Work request
Search the material below for the word "computer". Copy every line that has it.

Records provided
++++++++
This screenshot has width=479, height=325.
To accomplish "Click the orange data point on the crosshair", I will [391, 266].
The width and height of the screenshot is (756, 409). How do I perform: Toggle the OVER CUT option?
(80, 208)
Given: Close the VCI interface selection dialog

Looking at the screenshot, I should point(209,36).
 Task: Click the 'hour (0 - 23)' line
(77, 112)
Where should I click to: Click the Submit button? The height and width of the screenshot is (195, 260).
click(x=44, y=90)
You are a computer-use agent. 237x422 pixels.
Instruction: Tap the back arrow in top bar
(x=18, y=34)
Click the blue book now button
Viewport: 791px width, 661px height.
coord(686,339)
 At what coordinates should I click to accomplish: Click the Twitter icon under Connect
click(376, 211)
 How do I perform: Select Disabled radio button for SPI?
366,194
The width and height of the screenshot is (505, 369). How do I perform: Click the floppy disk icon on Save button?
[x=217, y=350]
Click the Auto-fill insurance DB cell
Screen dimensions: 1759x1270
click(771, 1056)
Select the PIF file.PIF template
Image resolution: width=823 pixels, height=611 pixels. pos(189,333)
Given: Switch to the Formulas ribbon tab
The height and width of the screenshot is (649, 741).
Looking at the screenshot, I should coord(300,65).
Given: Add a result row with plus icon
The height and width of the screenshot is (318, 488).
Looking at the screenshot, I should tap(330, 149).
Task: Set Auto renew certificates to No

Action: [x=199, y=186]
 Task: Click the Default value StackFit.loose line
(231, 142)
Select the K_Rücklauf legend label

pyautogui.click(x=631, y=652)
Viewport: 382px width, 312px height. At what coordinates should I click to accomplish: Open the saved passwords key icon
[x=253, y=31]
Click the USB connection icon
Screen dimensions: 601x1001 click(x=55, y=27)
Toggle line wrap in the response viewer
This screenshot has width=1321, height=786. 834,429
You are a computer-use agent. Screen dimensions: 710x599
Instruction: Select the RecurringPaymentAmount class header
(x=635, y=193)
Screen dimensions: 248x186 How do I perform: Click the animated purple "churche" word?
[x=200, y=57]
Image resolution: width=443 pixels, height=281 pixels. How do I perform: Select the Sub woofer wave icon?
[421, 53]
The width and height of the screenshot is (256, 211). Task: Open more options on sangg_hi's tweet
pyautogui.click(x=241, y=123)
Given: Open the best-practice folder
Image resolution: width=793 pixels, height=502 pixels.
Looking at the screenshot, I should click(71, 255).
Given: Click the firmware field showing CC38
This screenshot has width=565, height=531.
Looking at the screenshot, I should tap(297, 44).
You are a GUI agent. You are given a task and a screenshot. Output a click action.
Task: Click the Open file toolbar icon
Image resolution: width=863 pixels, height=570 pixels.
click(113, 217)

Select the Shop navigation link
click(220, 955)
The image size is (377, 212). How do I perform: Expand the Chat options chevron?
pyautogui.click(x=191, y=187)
++++++++
Completed exercise
You are a computer-use agent. 237x422 pixels.
You are a computer-use agent. Screen dimensions: 710x599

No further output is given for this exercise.